11.03.2010

i’ve been singing so much softer than i did back then...

This is one of the first times I have sat with my computer and don't have real direction as to where I'd like this little ditty to go.  The mind and heart connecting and driving my life is what my posts tend to revolve around.... music, perspective, inspiration... Captivating tid bits aaand song lyrics..

Try this one...
3 a.m. by Gregory Alan Isakov
... the last bit is my favorite if you make it to the end...


 ...I can't live without those things.  I can't live without the meaning in who I am and doing it on purpose.  Why would you want to?  I guess I've never really tried to do it any other way.  That doesn't make much sense to me - going through the motions that is.  I house within me a restless and wandering mind, impossible to tame, with new ideas, new dreams, new creative energy every day - this mind that crashes into a hopelessly flawed sentimental heart.  Blah.  Mush.  Yes, that is my ache-y break-y heart.  It's all about the passion and finding the beauty and the amazement of the little things - glimpses of something that might ordinarily pass us bye.  So, I've let the little things fascinate me.
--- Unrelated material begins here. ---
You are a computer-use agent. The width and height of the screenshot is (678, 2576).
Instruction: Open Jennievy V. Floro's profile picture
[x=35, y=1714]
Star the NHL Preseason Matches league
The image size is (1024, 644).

And for that same reason, I feel the need to explain myself to the world.


Sometimes this perspective can lead to a bit of misunderstanding for those folks who don't see the magical mystery tour of life the same way you do.  I think this is why I feel the need to explain - communicate - and maybe validate a bit of why I am the way I am.  My sister, for instance is much more analytical than I am.  She is a thinker - I am a feeler.  She was in AP Calc in college, I spent quite a bit of time in the Art building throwing pots. (There is educational value in pottery. :)  )  When she gets mad, she gets mad and yells.  When I get mad, I cry.  lol.  I. hate. that.  She's certainly not Stone Cold Steve Austin, but we certainly have had our moments of relating to things differently.  So, I have learned a bit of what it means to see it from her side, and she has learned a bit of what it means to see it from mine.


My sister asked me this last week a couple of big questions, which she does quite well being a couple years ahead..  What do you want - and What are you looking for?  Insert Duh Dun Dun here.  My response?  I don't exactly know, but I do know what I value, I know who I am and I'll know when I find it.
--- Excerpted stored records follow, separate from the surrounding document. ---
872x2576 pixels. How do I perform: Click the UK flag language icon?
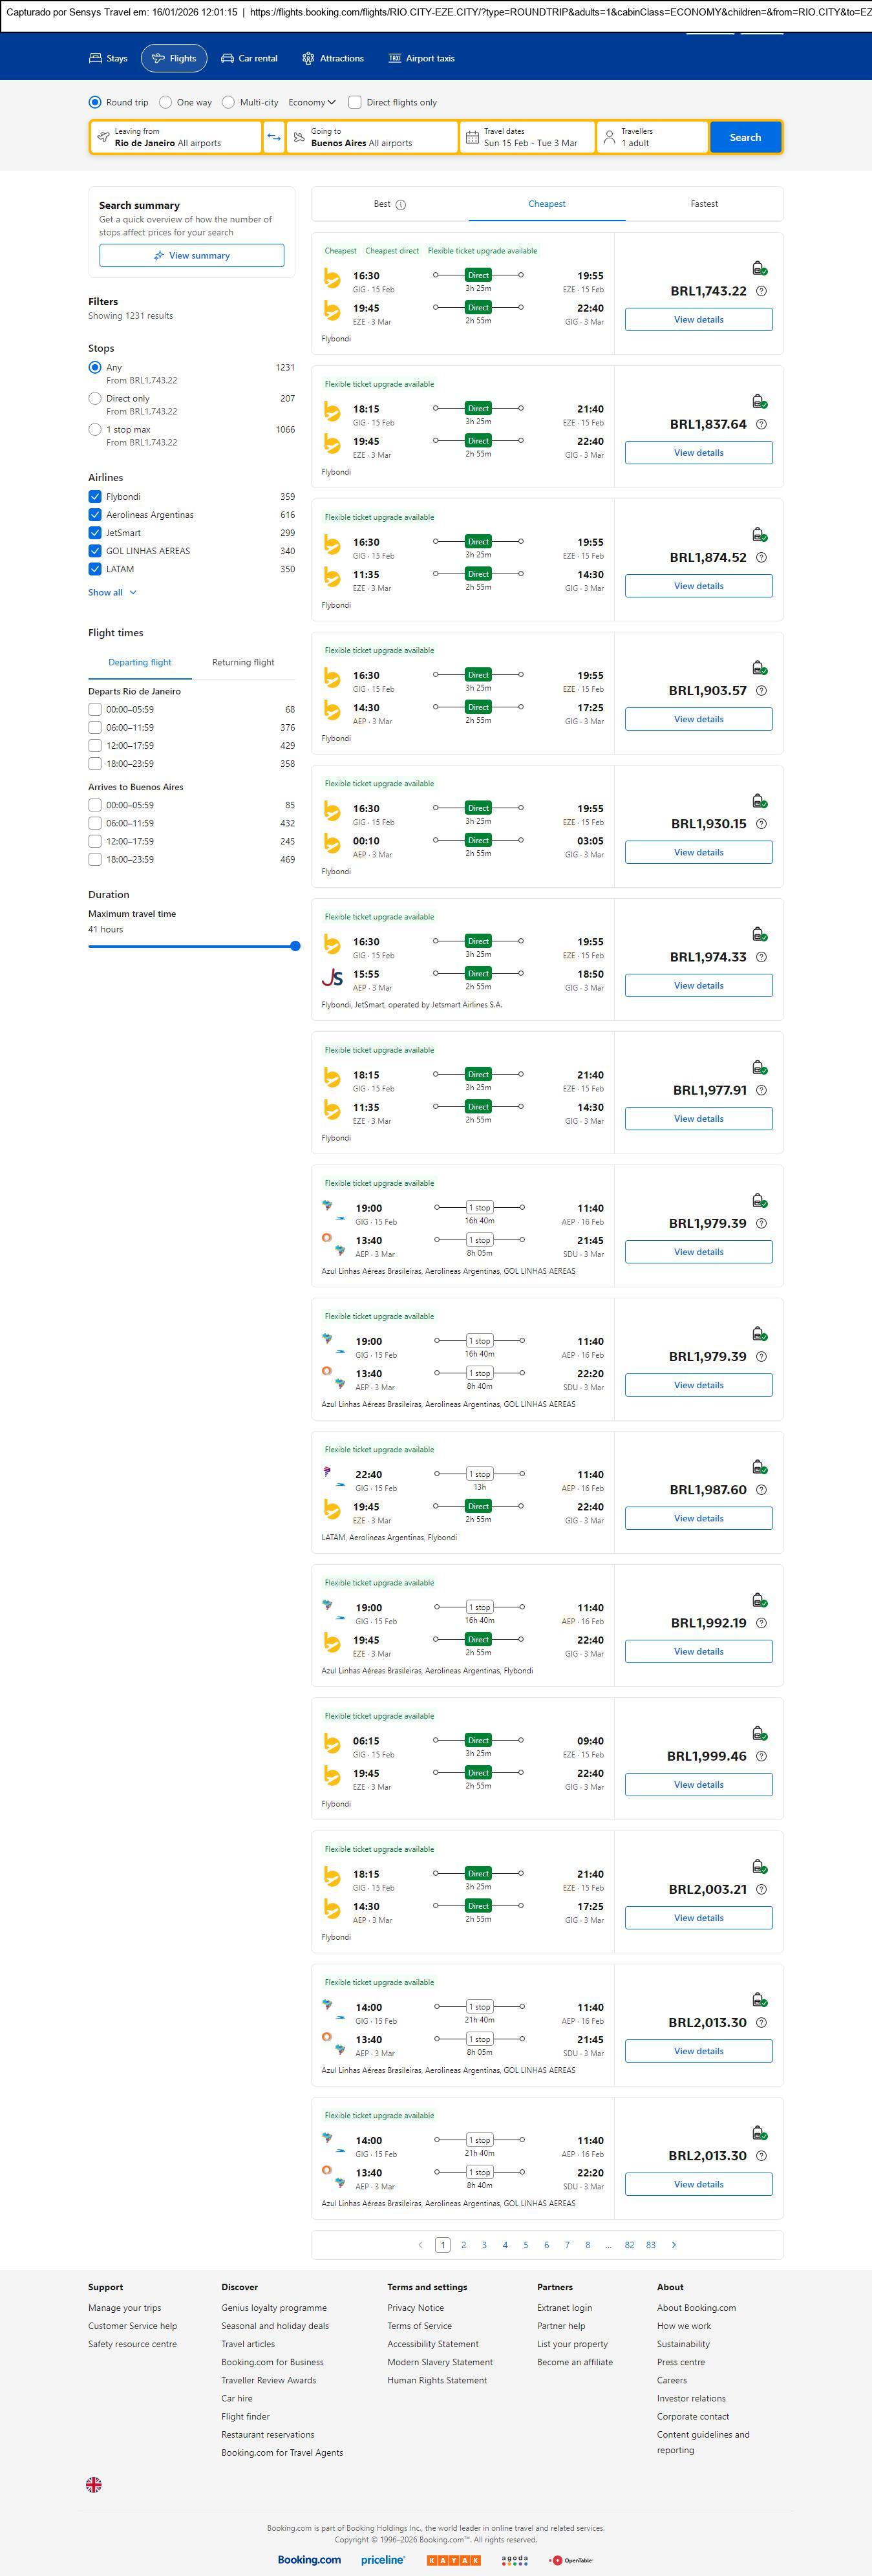click(94, 2484)
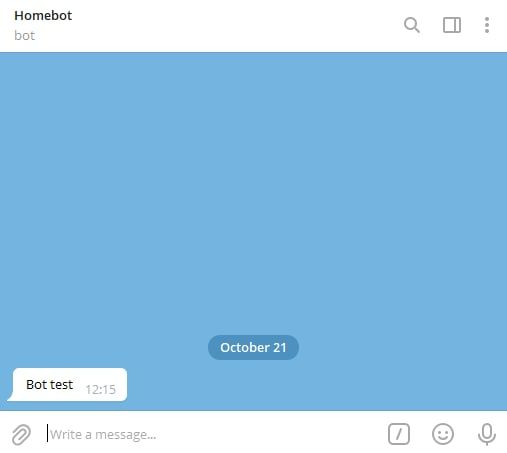
Task: Attach a file with the paperclip icon
Action: click(x=21, y=434)
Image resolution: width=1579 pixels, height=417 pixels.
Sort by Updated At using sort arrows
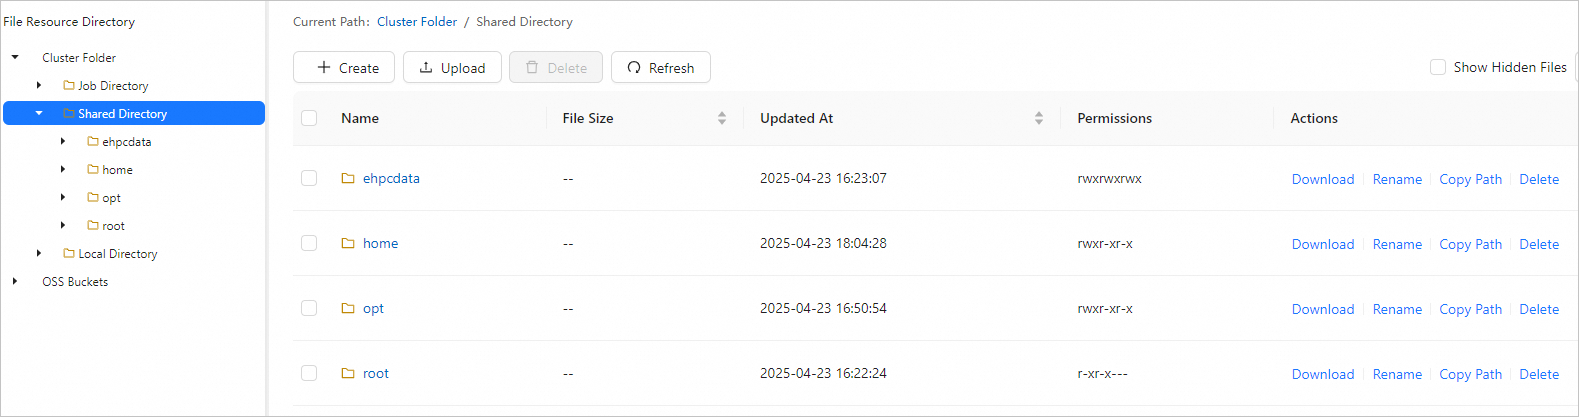click(1039, 118)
 I have seen glimpses of it... The thing that makes you turn your head, stop dead in your tracks and evaluate where you stand. So I expounded on the "what I'm looking for" with my sister... wouldn't you like to know? ;) But, there was a big piece that sort of surprised me when I put my finger on it.  The "get you" factor.

We all have moments of feeling like no one quite understands and you can feel like you are completely isolated in a sea full of people and faces that just don't get it the way you get it.  Yes, yes, I know we all have those moments every so often, and I guess I've always felt a little odd because of my quirky perspective.  But I think it's also one of those things that is a very unique part of what makes you exactly as you are.  The people you surround yourself with and the people you call beloved do they make every effort to see it from your side of the fence?



I have actually fought this "get you" factor within myself in relating to those who are important to me. If I don't understand and have no desire to understand, I will not budge from where I am in my perspective.  What does that say about my feeling towards that person?  But maybe it takes some time.  Maybe it takes communication.  I'II wait, and watch and get to know, and learn and hopefully from there, the understanding comes.  I want to know and understand the way your mind works and the way you see it and the way you relate. But the understanding will only come if I have the commitment to understand because there is value in that understanding itself.  It's foundational.  Can you actually see me for everything I am and could possibly be?


I believe this "get you" factor is more important than we think it is.  If you think about people in your life who you most value - Why do you value them?  Do they make you better, do they see you for the best that you are, know what you are capable of and inspire and encourage you to live up to that?  The best friends I have in my life know my strengths and weaknesses - they know my perspective, they know my heart, they know my talents and they know what I am capable of.  And they not only want the best for me, but they also accept me that way.  They let me breathe a little.  To think a little.  To say some terrible awful no good very bad things.  To say brilliant things...  They inspire and challenge me to be.  They call me out on my bs and are my sounding board for thoughts, ideas, feelings, confusion and frustration.  They see me for all that I am.

So I guess this miracle I am looking for is already all over my life -   like finger paints gone wild on a white piece of paper - and for that, I am thankful.  Hugely thankful, changed, challenged, ever moving.  And so God  with all the tricks up his sleeve is ever at it again.  I never quite know what he's doing or where I'm going, but I always know I am headed in the right direction - with fingerpaints and surprises round every corner.